→ **What is required**: Each entry has to be reproduced in full, exactly as given.

Stored data entries
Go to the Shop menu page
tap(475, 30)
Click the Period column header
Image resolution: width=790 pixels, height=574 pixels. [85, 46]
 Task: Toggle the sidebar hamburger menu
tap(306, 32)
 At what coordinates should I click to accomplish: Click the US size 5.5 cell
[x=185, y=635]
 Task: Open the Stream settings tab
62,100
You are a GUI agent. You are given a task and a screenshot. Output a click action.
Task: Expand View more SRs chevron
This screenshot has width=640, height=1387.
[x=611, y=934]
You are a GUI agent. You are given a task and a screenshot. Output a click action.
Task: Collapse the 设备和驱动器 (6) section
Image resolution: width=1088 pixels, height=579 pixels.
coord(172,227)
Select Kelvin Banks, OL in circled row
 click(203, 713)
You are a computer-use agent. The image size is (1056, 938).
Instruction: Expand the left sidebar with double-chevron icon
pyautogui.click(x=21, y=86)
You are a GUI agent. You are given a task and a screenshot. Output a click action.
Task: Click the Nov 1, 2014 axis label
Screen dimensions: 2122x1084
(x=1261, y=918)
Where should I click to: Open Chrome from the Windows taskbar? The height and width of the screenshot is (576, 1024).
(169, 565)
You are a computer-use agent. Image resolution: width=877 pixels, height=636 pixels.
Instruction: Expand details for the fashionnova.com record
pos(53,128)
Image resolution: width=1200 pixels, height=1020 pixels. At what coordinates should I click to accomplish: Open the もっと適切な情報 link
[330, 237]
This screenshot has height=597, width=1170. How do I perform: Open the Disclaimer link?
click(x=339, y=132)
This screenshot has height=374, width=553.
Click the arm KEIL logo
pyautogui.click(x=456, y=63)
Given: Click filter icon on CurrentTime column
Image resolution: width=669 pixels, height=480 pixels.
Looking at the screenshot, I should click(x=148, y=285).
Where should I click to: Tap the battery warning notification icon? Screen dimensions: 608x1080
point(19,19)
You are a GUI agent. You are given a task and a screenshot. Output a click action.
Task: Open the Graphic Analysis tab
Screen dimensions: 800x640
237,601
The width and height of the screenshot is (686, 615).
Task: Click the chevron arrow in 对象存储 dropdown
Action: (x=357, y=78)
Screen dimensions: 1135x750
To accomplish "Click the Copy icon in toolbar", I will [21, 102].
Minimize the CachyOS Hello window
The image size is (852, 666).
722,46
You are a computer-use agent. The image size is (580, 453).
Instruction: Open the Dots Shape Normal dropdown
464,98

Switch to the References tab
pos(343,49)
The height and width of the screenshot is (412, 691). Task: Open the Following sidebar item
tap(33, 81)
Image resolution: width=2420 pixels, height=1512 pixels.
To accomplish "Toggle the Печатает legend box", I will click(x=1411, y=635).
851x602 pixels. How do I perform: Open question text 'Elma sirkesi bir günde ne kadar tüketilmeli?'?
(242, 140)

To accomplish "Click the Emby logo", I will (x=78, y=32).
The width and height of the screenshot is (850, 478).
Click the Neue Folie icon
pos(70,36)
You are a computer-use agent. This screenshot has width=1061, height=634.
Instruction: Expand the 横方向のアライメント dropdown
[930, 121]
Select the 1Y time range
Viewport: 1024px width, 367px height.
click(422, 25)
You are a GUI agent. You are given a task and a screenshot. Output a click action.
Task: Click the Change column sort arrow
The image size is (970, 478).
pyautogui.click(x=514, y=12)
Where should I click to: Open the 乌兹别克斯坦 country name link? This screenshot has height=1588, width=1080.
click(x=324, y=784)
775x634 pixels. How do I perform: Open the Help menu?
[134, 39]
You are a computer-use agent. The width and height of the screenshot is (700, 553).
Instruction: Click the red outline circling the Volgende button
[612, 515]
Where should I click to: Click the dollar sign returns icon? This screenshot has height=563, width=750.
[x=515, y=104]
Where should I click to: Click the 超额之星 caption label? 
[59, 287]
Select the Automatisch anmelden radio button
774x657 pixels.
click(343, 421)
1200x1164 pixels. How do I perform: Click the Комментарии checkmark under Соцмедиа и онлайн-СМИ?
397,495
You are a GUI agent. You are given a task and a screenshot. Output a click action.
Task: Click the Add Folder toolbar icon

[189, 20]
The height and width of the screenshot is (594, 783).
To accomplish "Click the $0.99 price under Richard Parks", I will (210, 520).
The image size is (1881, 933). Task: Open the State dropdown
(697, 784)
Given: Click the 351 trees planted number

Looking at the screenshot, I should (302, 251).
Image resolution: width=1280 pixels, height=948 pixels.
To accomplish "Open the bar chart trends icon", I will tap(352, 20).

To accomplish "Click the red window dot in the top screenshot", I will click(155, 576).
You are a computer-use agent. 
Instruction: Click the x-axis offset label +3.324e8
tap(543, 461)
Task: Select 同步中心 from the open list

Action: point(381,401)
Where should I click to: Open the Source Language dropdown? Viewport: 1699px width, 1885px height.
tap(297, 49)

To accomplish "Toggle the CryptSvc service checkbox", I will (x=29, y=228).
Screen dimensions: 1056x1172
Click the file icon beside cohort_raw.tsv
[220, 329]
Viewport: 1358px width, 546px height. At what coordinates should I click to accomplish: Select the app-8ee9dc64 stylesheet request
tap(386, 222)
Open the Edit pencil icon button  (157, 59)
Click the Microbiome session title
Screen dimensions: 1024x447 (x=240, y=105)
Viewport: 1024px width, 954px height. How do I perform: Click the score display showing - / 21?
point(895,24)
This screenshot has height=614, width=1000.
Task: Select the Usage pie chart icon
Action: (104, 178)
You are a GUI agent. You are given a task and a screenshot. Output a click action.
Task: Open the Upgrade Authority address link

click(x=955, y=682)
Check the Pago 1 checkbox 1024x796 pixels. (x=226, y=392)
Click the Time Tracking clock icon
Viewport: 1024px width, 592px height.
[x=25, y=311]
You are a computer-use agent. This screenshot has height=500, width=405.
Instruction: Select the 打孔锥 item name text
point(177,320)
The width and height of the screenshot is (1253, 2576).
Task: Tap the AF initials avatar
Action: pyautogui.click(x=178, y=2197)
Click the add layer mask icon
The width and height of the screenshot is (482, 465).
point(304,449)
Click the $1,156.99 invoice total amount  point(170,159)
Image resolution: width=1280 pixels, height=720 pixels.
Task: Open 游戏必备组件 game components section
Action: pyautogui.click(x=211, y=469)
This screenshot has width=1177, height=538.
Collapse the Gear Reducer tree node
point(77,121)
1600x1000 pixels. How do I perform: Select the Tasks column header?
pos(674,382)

→ **Response area**:
Go to the Shop menu page
tap(475, 30)
Click the Period column header
Image resolution: width=790 pixels, height=574 pixels. [85, 46]
 Task: Toggle the sidebar hamburger menu
tap(306, 32)
 At what coordinates should I click to accomplish: Click the US size 5.5 cell
[x=185, y=635]
 Task: Open the Stream settings tab
62,100
You are a GUI agent. You are given a task and a screenshot. Output a click action.
Task: Expand View more SRs chevron
This screenshot has width=640, height=1387.
[x=611, y=934]
You are a GUI agent. You are given a task and a screenshot. Output a click action.
Task: Collapse the 设备和驱动器 (6) section
Image resolution: width=1088 pixels, height=579 pixels.
coord(172,227)
Select Kelvin Banks, OL in circled row
 click(203, 713)
You are a computer-use agent. The image size is (1056, 938).
Instruction: Expand the left sidebar with double-chevron icon
pyautogui.click(x=21, y=86)
You are a GUI agent. You are given a task and a screenshot. Output a click action.
Task: Click the Nov 1, 2014 axis label
Screen dimensions: 2122x1084
(x=1261, y=918)
Where should I click to: Open Chrome from the Windows taskbar? The height and width of the screenshot is (576, 1024).
(169, 565)
You are a computer-use agent. Image resolution: width=877 pixels, height=636 pixels.
Instruction: Expand details for the fashionnova.com record
pos(53,128)
Image resolution: width=1200 pixels, height=1020 pixels. At what coordinates should I click to accomplish: Open the もっと適切な情報 link
[330, 237]
This screenshot has height=597, width=1170. How do I perform: Open the Disclaimer link?
click(x=339, y=132)
This screenshot has height=374, width=553.
Click the arm KEIL logo
pyautogui.click(x=456, y=63)
Given: Click filter icon on CurrentTime column
Image resolution: width=669 pixels, height=480 pixels.
Looking at the screenshot, I should click(x=148, y=285).
Where should I click to: Tap the battery warning notification icon? Screen dimensions: 608x1080
point(19,19)
You are a GUI agent. You are given a task and a screenshot. Output a click action.
Task: Open the Graphic Analysis tab
Screen dimensions: 800x640
237,601
The width and height of the screenshot is (686, 615).
Task: Click the chevron arrow in 对象存储 dropdown
Action: (x=357, y=78)
Screen dimensions: 1135x750
To accomplish "Click the Copy icon in toolbar", I will [21, 102].
Minimize the CachyOS Hello window
The image size is (852, 666).
722,46
You are a computer-use agent. The image size is (580, 453).
Instruction: Open the Dots Shape Normal dropdown
464,98

Switch to the References tab
pos(343,49)
The height and width of the screenshot is (412, 691). Task: Open the Following sidebar item
tap(33, 81)
Image resolution: width=2420 pixels, height=1512 pixels.
To accomplish "Toggle the Печатает legend box", I will click(x=1411, y=635).
851x602 pixels. How do I perform: Open question text 'Elma sirkesi bir günde ne kadar tüketilmeli?'?
(242, 140)

To accomplish "Click the Emby logo", I will (x=78, y=32).
The width and height of the screenshot is (850, 478).
Click the Neue Folie icon
pos(70,36)
You are a computer-use agent. This screenshot has width=1061, height=634.
Instruction: Expand the 横方向のアライメント dropdown
[930, 121]
Select the 1Y time range
Viewport: 1024px width, 367px height.
click(422, 25)
You are a GUI agent. You are given a task and a screenshot. Output a click action.
Task: Click the Change column sort arrow
The image size is (970, 478).
pyautogui.click(x=514, y=12)
Where should I click to: Open the 乌兹别克斯坦 country name link? This screenshot has height=1588, width=1080.
click(x=324, y=784)
775x634 pixels. How do I perform: Open the Help menu?
[134, 39]
You are a computer-use agent. The width and height of the screenshot is (700, 553).
Instruction: Click the red outline circling the Volgende button
[612, 515]
Where should I click to: Click the dollar sign returns icon? This screenshot has height=563, width=750.
[x=515, y=104]
Where should I click to: Click the 超额之星 caption label? 
[59, 287]
Select the Automatisch anmelden radio button
774x657 pixels.
click(343, 421)
1200x1164 pixels. How do I perform: Click the Комментарии checkmark under Соцмедиа и онлайн-СМИ?
397,495
You are a GUI agent. You are given a task and a screenshot. Output a click action.
Task: Click the Add Folder toolbar icon

[189, 20]
The height and width of the screenshot is (594, 783).
To accomplish "Click the $0.99 price under Richard Parks", I will (210, 520).
The image size is (1881, 933). Task: Open the State dropdown
(697, 784)
Given: Click the 351 trees planted number

Looking at the screenshot, I should (302, 251).
Image resolution: width=1280 pixels, height=948 pixels.
To accomplish "Open the bar chart trends icon", I will tap(352, 20).

To accomplish "Click the red window dot in the top screenshot", I will click(155, 576).
You are a computer-use agent. 
Instruction: Click the x-axis offset label +3.324e8
tap(543, 461)
Task: Select 同步中心 from the open list

Action: point(381,401)
Where should I click to: Open the Source Language dropdown? Viewport: 1699px width, 1885px height.
tap(297, 49)

To accomplish "Toggle the CryptSvc service checkbox", I will (x=29, y=228).
Screen dimensions: 1056x1172
Click the file icon beside cohort_raw.tsv
[220, 329]
Viewport: 1358px width, 546px height. At what coordinates should I click to accomplish: Select the app-8ee9dc64 stylesheet request
tap(386, 222)
Open the Edit pencil icon button  (157, 59)
Click the Microbiome session title
Screen dimensions: 1024x447 (x=240, y=105)
Viewport: 1024px width, 954px height. How do I perform: Click the score display showing - / 21?
point(895,24)
This screenshot has height=614, width=1000.
Task: Select the Usage pie chart icon
Action: (104, 178)
You are a GUI agent. You are given a task and a screenshot. Output a click action.
Task: Open the Upgrade Authority address link

click(x=955, y=682)
Check the Pago 1 checkbox 1024x796 pixels. (x=226, y=392)
Click the Time Tracking clock icon
Viewport: 1024px width, 592px height.
[x=25, y=311]
You are a computer-use agent. This screenshot has height=500, width=405.
Instruction: Select the 打孔锥 item name text
point(177,320)
The width and height of the screenshot is (1253, 2576).
Task: Tap the AF initials avatar
Action: pyautogui.click(x=178, y=2197)
Click the add layer mask icon
The width and height of the screenshot is (482, 465).
point(304,449)
Click the $1,156.99 invoice total amount  point(170,159)
Image resolution: width=1280 pixels, height=720 pixels.
Task: Open 游戏必备组件 game components section
Action: pyautogui.click(x=211, y=469)
This screenshot has width=1177, height=538.
Collapse the Gear Reducer tree node
point(77,121)
1600x1000 pixels. How do I perform: Select the Tasks column header?
pos(674,382)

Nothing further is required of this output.